Well, first of all my oral final turned out pretty good. Although I had so much to do the weeks before and barely had time to study for it I got 14 points which is almost the best (15 would be).
I was so grateful and overwhelmed by this grace!
Then our friends from Texas left after our good bye bar-b-q. It was sad, but I know I am going to see them again this summer. At least most of 'em. =)
About a week later Debbie and Gary left. I brought them to the airport and it was sad, BUT I am going to see them. =) After being at the airport I drove into the city of Bonn where I did what God was demanding from me. I cannot tell it right away at this point. I can just say that God had been putting something really tough on my heart and that I decided to follow his will and do what he was asking for.

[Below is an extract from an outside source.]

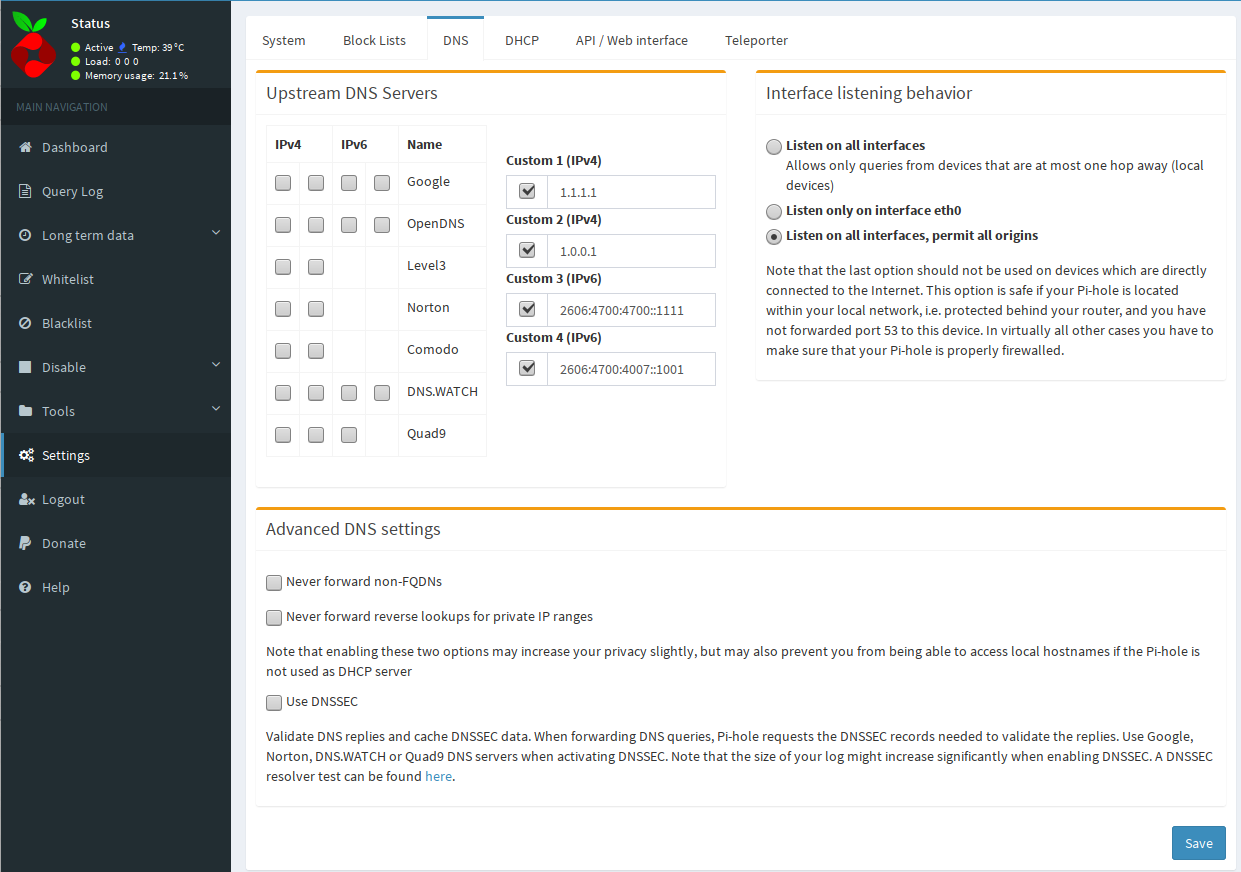Viewport: 1241px width, 872px height.
Task: Click the Settings gears icon
Action: click(x=26, y=455)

It was really weird for me, but nevertheless, I did it. And finally, I am somehow glad I did.
On June 9th I got my results from my finals and I was really down since they didn't turn out as good as I was looking for. I missed a better average by 1 point and had to decide whether I do an after-final or not. It was a tough decision, but on Friday -after bugging everyone to help me find the right decision- I finally decided not to do it. I wanted to stop my ambition from controlling my life and somehow sucking out my energy to have a life. I also said to myself: whatever God has planned for me, it will work out, no matter what average I have.
And it was the right decision because right at the next day I got a letter from the Seminary in Elstal (Berlin), telling me they want me. This is amazing, God showing that no matter what, he is in control and takes care of me.
At the same day Dana and Peter got married and it was a beautiful wedding! I was really glad to be there. =)
The following weekend I went to Natalie's graduation ball (Abiball), which was a lot of fun.
And the next day I had my day of graduation. It was awesome and a really weird feeling, leaving a school I went to for the last 10 years. Everyone was surprised by my look that night at the graduation ball. =) I thought 'this is my last day there so I really want to look nice'. I hope it worked out.
Since that day I've been busy with a lot of stuff. It is not sure yet where my way is going to lead me to. If I go to Texas and stay there for a year, working at the church. Or if I fly to Texas for vacation and go to Berln to study afterwards.
Nevertheless, I move out of my mum's house. I've been packing boxes for the last couple of days and it is a good feeling; weird, but good.
I am about to step out of my old life and take my very first breath in a new life. It is going to be an adventure, but it is worth it!